Hoje, ir a uma livraria e perguntar por livros de Vita Sackville-West — que escreveu 13 romances, dezenas de coleções de poesia e foi best-seller em vida — é entrar num vazio. Em muitos lugares, só a conhecem por um nome: Orlando. O livro homónimo, de Virginia Woolf, hoje tido como uma referência à frente do seu tempo na literatura queer, é sobre e para Vita. Como uma das mais honestas e bonitas cartas de amor alguma vez escritas.
Mas Vita Sackville-West foi mais do que “a amante de Virginia Woolf”. Conhecê-la melhor é entender que a riqueza da personagem projetada por Virginia Woolf tem uma raiz.
Knole: uma casa, uma família, um livro
Quando Virginia conheceu Vita, percebeu que tinha diante de si uma história digna de literatura e que o cenário principal dessa narrativa era uma casa aristocrática em Kent, Inglaterra. Vita nasceu e cresceu em Knole, a casa da família Sackville-West, um lugar carregado de História. Concebida como uma “casa calendário” — o que significa nada mais nada menos do que uma construção com (pelo menos) uma divisão por cada dia do ano —, Knole foi em tempos um palácio medieval para bispos, só que o rei Henrique VIII gostava tanto de ir lá caçar (Knole tem um enorme parque de veados) que forçou o Arcebispo da Cantuária a ceder-lhe a casa em 1538.

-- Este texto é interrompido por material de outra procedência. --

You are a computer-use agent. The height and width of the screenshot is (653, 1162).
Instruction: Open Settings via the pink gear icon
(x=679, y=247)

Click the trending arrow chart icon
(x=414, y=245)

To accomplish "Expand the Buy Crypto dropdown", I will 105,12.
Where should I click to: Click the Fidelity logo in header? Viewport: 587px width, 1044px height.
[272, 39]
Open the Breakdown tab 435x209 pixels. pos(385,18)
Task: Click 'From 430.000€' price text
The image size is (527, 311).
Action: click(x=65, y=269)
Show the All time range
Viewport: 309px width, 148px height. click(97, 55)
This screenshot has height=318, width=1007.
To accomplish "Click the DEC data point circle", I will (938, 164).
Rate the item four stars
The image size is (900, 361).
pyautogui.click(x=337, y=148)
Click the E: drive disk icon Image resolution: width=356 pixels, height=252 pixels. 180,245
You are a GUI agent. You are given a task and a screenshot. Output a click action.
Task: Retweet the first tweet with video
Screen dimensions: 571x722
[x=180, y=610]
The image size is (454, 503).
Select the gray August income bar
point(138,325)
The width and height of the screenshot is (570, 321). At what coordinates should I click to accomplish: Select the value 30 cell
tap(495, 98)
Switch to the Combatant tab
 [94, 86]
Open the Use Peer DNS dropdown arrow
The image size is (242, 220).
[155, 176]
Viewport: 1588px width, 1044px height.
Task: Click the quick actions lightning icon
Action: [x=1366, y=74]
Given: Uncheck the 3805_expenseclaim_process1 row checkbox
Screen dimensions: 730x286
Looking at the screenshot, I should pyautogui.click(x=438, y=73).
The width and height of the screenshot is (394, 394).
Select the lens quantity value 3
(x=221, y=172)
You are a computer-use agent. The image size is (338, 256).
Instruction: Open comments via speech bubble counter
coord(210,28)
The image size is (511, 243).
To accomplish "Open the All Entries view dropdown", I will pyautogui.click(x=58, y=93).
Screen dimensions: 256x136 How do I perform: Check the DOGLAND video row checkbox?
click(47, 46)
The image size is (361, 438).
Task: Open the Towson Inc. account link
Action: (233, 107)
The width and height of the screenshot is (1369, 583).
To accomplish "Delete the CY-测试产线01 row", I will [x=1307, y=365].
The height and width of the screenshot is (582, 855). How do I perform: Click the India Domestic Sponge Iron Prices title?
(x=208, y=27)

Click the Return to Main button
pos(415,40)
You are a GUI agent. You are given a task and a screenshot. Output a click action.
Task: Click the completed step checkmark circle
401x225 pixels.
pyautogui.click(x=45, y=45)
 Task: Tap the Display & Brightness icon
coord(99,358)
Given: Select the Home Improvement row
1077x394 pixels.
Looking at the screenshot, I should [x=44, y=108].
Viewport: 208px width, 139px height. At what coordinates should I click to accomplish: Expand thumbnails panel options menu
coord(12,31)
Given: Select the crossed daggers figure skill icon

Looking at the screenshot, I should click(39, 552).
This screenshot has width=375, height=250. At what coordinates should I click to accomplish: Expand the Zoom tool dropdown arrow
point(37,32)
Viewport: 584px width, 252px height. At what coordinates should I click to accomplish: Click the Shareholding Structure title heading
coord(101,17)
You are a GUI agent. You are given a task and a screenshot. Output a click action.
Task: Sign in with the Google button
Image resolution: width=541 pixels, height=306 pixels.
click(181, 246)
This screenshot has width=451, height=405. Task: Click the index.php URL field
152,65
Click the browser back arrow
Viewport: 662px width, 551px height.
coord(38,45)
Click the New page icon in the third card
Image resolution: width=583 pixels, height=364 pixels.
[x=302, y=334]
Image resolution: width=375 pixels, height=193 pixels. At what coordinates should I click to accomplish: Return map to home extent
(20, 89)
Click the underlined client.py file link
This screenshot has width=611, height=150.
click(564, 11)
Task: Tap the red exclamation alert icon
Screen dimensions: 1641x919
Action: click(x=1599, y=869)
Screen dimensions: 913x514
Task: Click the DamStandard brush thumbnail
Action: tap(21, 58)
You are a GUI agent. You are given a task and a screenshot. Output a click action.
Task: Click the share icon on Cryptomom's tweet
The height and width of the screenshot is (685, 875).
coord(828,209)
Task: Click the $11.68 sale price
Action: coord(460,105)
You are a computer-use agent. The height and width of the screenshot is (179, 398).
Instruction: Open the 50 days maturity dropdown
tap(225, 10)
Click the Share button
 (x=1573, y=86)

A forma como Vita Sackville-West surge nesta história é que não é tão óbvia quanto possa parecer. No ano de 1604 Thomas Sackville (aka Lord Buckhurst) adquiriu a casa que permanece nas mãos da família há mais de 400 anos, e é na geração de Lionel Sackville-West, avô de Vita, que as dinâmicas em torno da propriedade da casa ganham outro significado.
Membro da aristocracia britânica e descendente de Thomas, Lionel apaixonou-se por Pepita, nome artístico de Josefa Duran, uma mulher cigana espanhola, bailarina de flamenco, que viu dançar num espetáculo em 1851, em Madrid. Pepita era casada com Juan Antonio de Oliva, bailarino e professor de dança com quem a sua mãe tinha feito um acordo para que a filha pudesse ter uma carreira. Mas a paixão proibida entre Lionel e Pepita tornou-se recíproca e, embora o aristocrata nunca a viesse a assumir publicamente, resultou em cinco filhos.
Quando Pepita morreu precocemente, Lionel mudou-se para a Argentina e os filhos mais velhos, Max e Vitoria, foram viver para um colégio interno. Anos depois, Lionel seguiu para Washington DC e foi buscar Vitoria para ser o seu braço direito. De volta a Inglaterra, Vitoria acabaria a casar-se com um primo, também chamado Lionel. O motivo principal do casamento foi a enigmática casa, já que segundo as regras da aristocracia o herdeiro teria de ser um homem, e quando Lionel (o pai) morresse, seguir-se-ia Lionel (o primo). Juntos, tiveram uma filha: Vita.
A infância de Vita foi passada nesta casa gigantesca, com tudo o que isso podia ter de entusiasmante e solitário. Teve conversas imaginárias com os protagonistas dos retratos pintados a óleo e sonhou por várias vezes que os leopardos inscritos nas paredes — o emblema da casa — ganhavam vida durante a noite. O privilégio da vida burguesa permitiu-lhe explorar a imaginação sem limites. A escrita sempre foi uma forma de organizar o caos: primeiro através de peças de teatro, depois com romances e poemas.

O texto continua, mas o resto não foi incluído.